Ik wil schrijver worden. Zoals iedereen die het in zijn bol haalt dat te zeggen, wil ik vooral gepubliceerd worden. Eerst in een literair tijdschrift, kort daarna de roman. Om dat te bereiken, stuurde ik de afgelopen jaren wel eens een kort verhaal op. Na maanden wachten volgde dan een afwijzing. Of het bleef stil. Voortaan stuurde ik een stuk naar vijf tijdschriften tegelijkertijd. Schieten met hagel gaf me nog enigszins het gevoel dat ik kans had. Tijd om te lezen, of te leren schrijven, had ik ondertussen niet. Als ik eenmaal gepubliceerd was, kwam dat vast vanzelf.
Omdat het niets opleverde, besloot ik het online te proberen. Meer plek, meer kans? hard//hoofd was aan de beurt. Er volgden wat aardige reacties, soms ook stilzwijgen. Nooit resultaat. Ik zag mijn ambitie om ooit schrijver te worden veranderen in wat het altijd al was geweest: een naïef waanbeeld. De tranen gutsten haast uit mijn oogkassen toen ik in een wanhoopsdaad twee korte teksten opstuurde. Laatste poging om binnen te komen. Ik was er klaar mee.
Een reactie, de dag erna. Ze zagen niet direct aanleiding het te plaatsen. Maar zouden het wel leuk vinden als ik een TIP voor ze zou schrijven. Misschien kende ik de rubriek. Vijfhonderd woorden. Mocht overal over gaan.
Whoa – publiceren. Een tip schrijven. Maar over wat? Een ode aan de havermout? Te makkelijk. Het goedbedoelde advies om elke dag een gesprek te beginnen met een vreemde? Te uitgekauwd. Dit moest spannender. In een vlaag van inspiratie koos ik voor een anti-tip: plas in bed. Gewaagd, maar het voelde goed. Stijf van de zenuwen stuurde ik het op.

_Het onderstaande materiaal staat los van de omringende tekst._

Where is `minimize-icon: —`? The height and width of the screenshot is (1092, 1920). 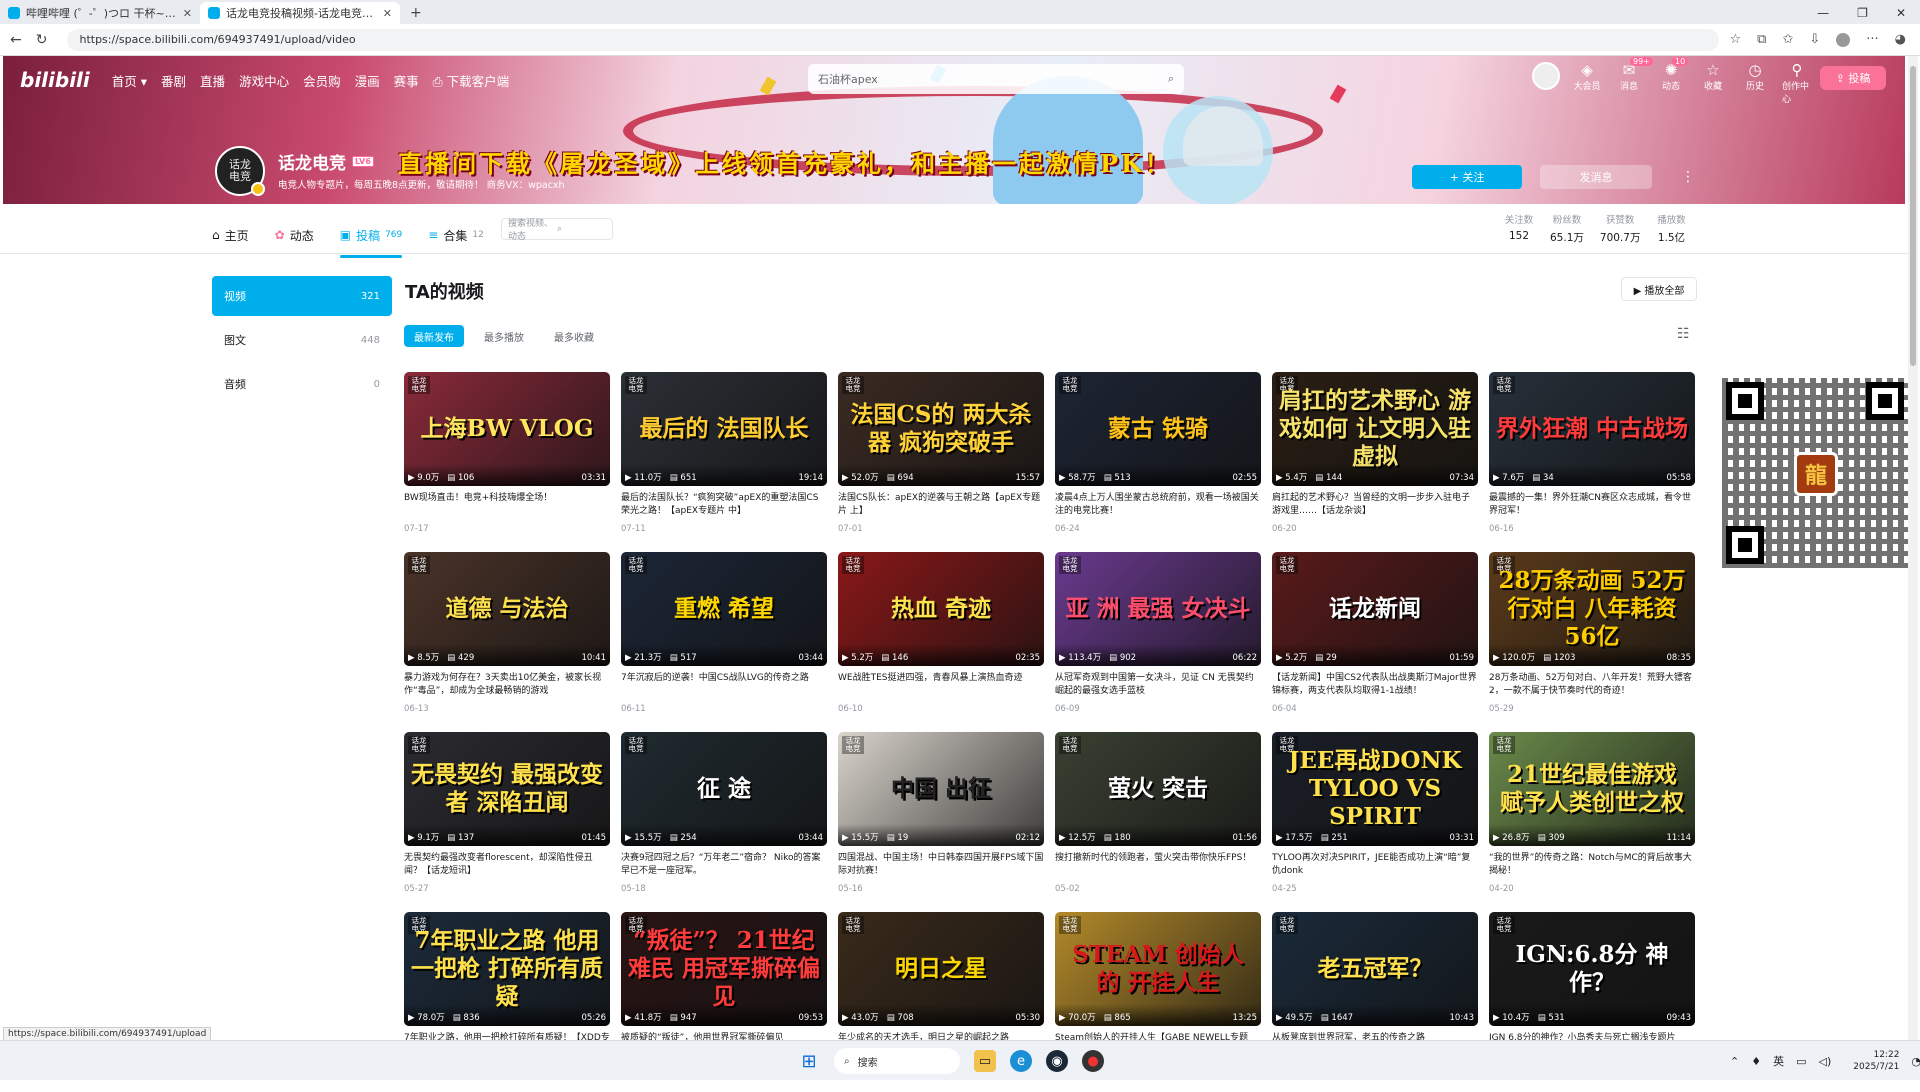
minimize-icon: — is located at coordinates (1823, 13).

Het werd geplaatst. Ik was euforisch – en angstig: het stond online. Iedereen kon het gekke stuk lezen. Het leverde een vermoeden op, een these: de complete menselijke ervaring leent zich voor een TIP. Alles kan in 500 woorden aangeprezen worden.
Dat moet ik onderzoeken. Ik wroet me een weg door het archief van TIPS.

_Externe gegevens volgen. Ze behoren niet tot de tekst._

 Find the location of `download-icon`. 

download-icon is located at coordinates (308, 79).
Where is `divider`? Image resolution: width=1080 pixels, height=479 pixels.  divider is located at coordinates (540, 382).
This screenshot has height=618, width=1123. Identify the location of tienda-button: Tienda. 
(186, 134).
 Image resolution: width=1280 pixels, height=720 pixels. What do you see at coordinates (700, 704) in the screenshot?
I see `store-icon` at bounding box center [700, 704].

Meer resultaten. Even geduld… TIPS laden in, blijven komen, geen eind in zicht, nog meer. Ik scroll omhoog om de eindstand op te maken, raak de tel kwijt bij De eenzaamheid van de egel, Blender schoonmaken, Asperges (gisteren nog gegeten), Kies je manie. Een kwartier later tik ik het plafond van mijn browser aan. 737. Zevenhonderdzevenendertig tips. Godmiljaar. Volgens mij heb ik goed geteld. Zo niet, dan zijn het er nóg meer. Terwijl ik dit schrijf, is er alweer een TIP bijgevoegd: Wrap het (echt een tip, zeg maar).
Ik had gelijk. Alles kan getipt worden. Mijn TIP: schrijf een TIP. Pak iets dat je fascineert, laat je bewustzijn door je vingers stromen, schrap woorden, breng structuur aan, schrap nog meer, ben zorgvuldig. Houd je aan de woordenlimiet. Stuur op.
Dat zou ik tenminste doen, als ik schrijver zou willen worden. Als het geplaatst wordt, voeg je je bij een lange traditie. Dat je TIP één van de vele honderden is, dat zegt niets. Jouw TIP, de nieuwste aanwinst, prijkt wel mooi bovenaan, als verse koning van de TIPS (al is de onbetwiste koning van de TIPS Rutger Lemm, getuige de 66 TIPS die hij op zijn naam heeft staan).
Geniet van het uitzicht – en van je publicatie.
--
Ron Vaessen (1987) schrijft aan zijn debuutnovelle en is redacteur bij het Tilburgs universiteitsblad Univers.